Including it is worth considering what the game ignores: it does not take into account the environment (except for air quality). Almost no effect on the racial composition of the population.
More eco-friendly and global games
The next generation of SimCity players may have a different perspective on the problem.
According to EA, the SimCity: BuildIt mobile app developed by Twentytrack in Helsinki uses 6.1 million players, and it has been downloaded more than 200 million times. Game Manager Inca Spara says the development team deliberately used a more European view of the gameplay.
Many of the developers in the early stages of creating the application played in previous versions of SimCity. Inca recognizes that Wright’s views grow out of the very American style of urban planning laid down in the twentieth century.
The developers were amazed at how “American” buildings and maps looked. Therefore, they added other types of architecture and topography from cities in Asia and Europe. In the latest release, players can build maps with fjords.
"We had a lot of controversy about car parking," explains Spara. As in the previous games, the artists preferred that parking lots were not visible near the houses. But for her it was important to keep a certain level of realism.

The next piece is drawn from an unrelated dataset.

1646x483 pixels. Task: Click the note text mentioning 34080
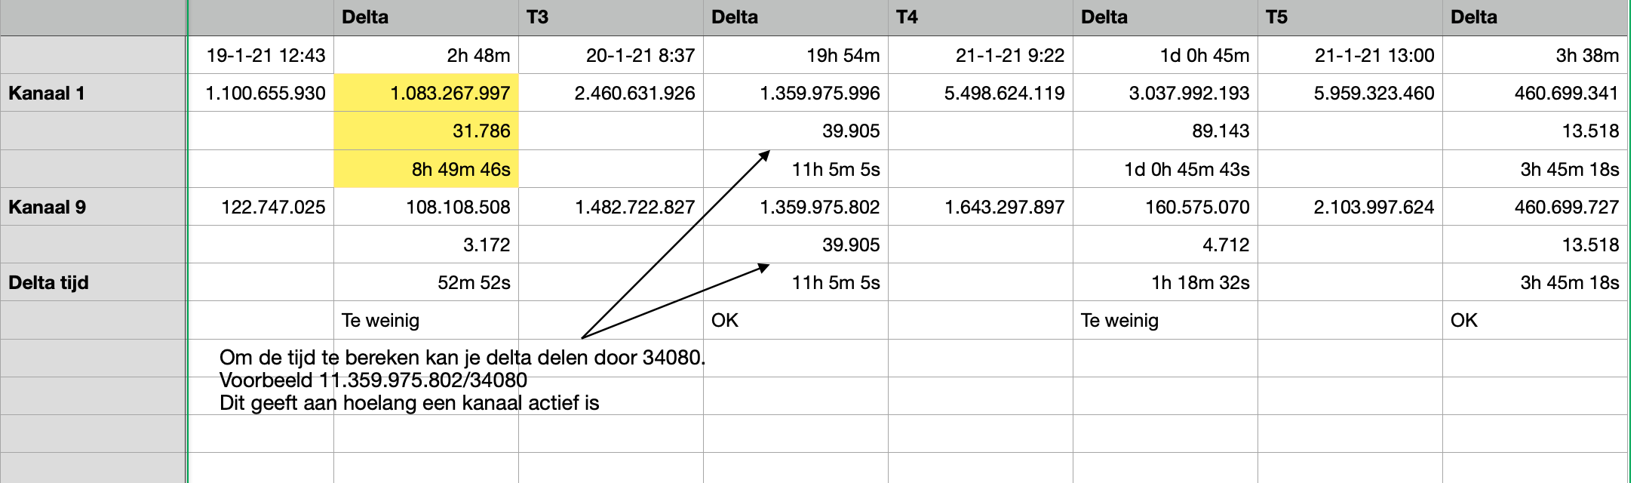pos(462,358)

In the future they want to add bike lanes to the game. "Here in Finland, people love to ride bikes."
In general, Spara says that they actively tried to bring into the game themes of environmental concern and climate change. You can play on the map "Green City", where residents have urban gardens, and the level of pollution is reduced. Also now you can use solar energy.

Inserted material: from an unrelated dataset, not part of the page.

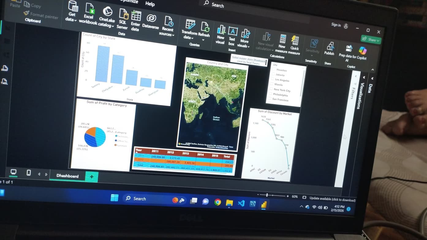Enable the Jakarta checkbox
Viewport: 427px width, 240px height.
coord(273,75)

“We see that such elements resonate with players,” she says.
Jarrett Walker is a public transport network design consultant who runs the Human Transit blog. You can call him a critic of SimCity: for several years he wrote a lot about this game, in particular, such posts as
“Does SimCity make us sillier?” And
“SimCity will continue to mislead us about transport .
”According to Walker, for people who study as designers, SimCity games are a good introduction to the subject. These people will understand what the game is right, and what is wrong. But the vast majority of players, whose acquaintance begins and ends with this game, may think that the style of SimCity is the only way to build a city. By hiding the impact of road transport on the real world and allowing space to be used in only one way, SimCity turns from entertainment to ideology.

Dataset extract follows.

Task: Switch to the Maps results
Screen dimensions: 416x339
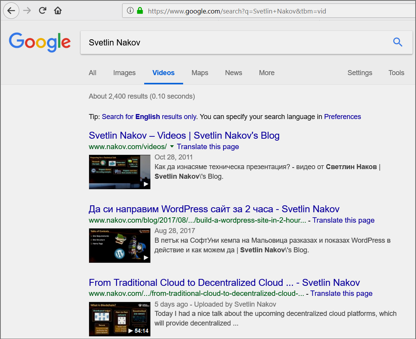Action: [x=200, y=73]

The main problems that today occupy the minds of city planners are not displayed in the game.
José Sánchez, a professor at the School of Architecture at the University of Southern California, tried to correct some of the SimCity’s omissions in his
Block'hood game, namely ecology and verticality.
“SimCity provides the fundamentals of systems knowledge,” says Sanchez. He hopes that his game and similar to it will expand this knowledge to the most subtle moments of urban planning.
He is currently working on a sequel called Common'hood, which takes into account problems at the district level, such as homelessness and drug addiction.